Felizmente, no Brasil, especialmente nas duas últimas décadas, vários documentos do Governo Federal têm apresentado as políticas referentes à educação do aluno superdotado e talentoso. Um deles, “A Hora do Superdotado. Uma Proposta do Conselho Federal de Educação”, foi publicado em 1987. Em 1995, a Secretaria de Educação Especial do Ministério da Educação publicou novo documento, apresentando as políticas educacionais ao nível federal e diretrizes para a educação do aluno superdotado e talentoso, introduzindo o termo “altas habilidades”, que também passou a ser utilizado para se referir ao aluno superdotado (Ministério da Educação, 1995). Mais recentemente, uma resolução do Conselho Nacional de Educação/Câmara de Educação Básica (Ministério da Educação, 2001) acerca das diretrizes nacionais para a educação especial na educação básica recomenda, em seu artigo 8º. (item 9), que as escolas da rede regular de ensino devem prever e prover na organização de suas classes comuns “atividades que favoreçam, ao aluno que apresente altas habilidades/superdotação, o aprofundamento e enriquecimento de aspectos curriculares, mediante desafios suplementares nas classes comuns, em sala de recursos ou em outros espaços definidos pelos sistemas de ensino, inclusive para conclusão, em menor tempo, da série ou etapa escolar” (p. 3). O documento chama atenção ainda para a necessidade do sistema de ensino estabelecer normas para o funcionamento das escolas de forma que estas instituições tenham condições de elaborar seu projeto político-pedagógico considerando os alunos com necessidades educativas especiais, bem como capacitar seus professores para lidar com este grupo.
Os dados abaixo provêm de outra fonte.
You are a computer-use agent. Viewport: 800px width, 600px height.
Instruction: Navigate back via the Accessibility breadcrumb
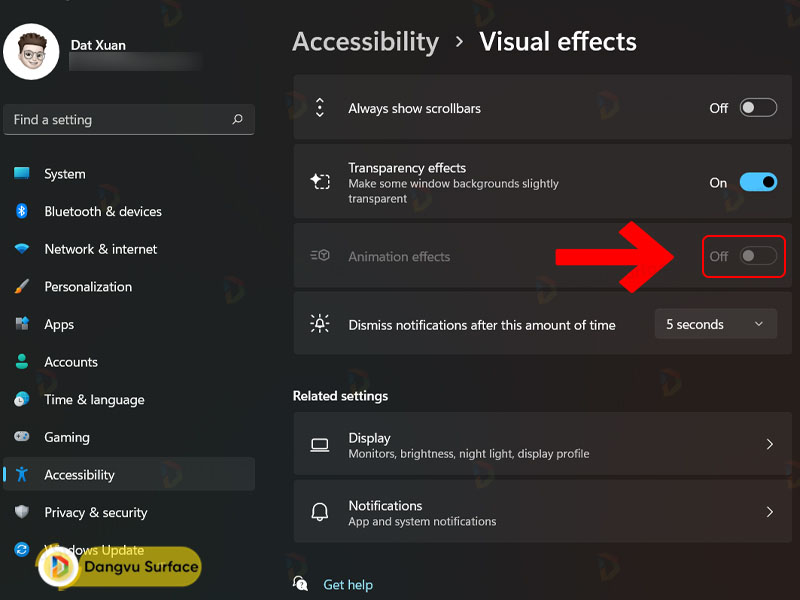tap(365, 42)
Entretanto, conforme apontam Alencar (1993) e Alencar e Fleith (2001), constata-se uma profunda distância entre a política educacional proposta pelo Ministério da Educação e a prática no país. Esta distância pode ser explicada pelas idéias preconcebidas a respeito do superdotado, uso inadequado de recursos, valores e atitudes negativas em relação a programas especiais, a par de falta de competência e compromisso daqueles responsáveis pela implementação de políticas educacionais.
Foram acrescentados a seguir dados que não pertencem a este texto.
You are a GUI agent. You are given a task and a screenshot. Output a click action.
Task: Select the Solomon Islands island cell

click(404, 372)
É relevante apontar que o termo “superdotado” deixa a desejar e pode ser criticado, especialmente, em função do prefixo “super”, que gera uma expectativa de desempenho ou rendimento acadêmico excepcionalmente alto em várias áreas do conhecimento. Entretanto, mesmo em países, como os Estados Unidos, em que o termo utilizado é gifted e não supergifted, o mesmo tem sido rejeitado por muitos educadores, os quais preferem os termos “talento” ou “crianças/jovens com desempenho excepcional”, entre outros. De forma similar, em países europeus, os termos “alta habilidade” ou “aluno altamente capaz” têm sido adotados nos documentos oficiais relativos às políticas educacionais voltadas para a educação do aluno que se destaca por um potencial intelectual superior.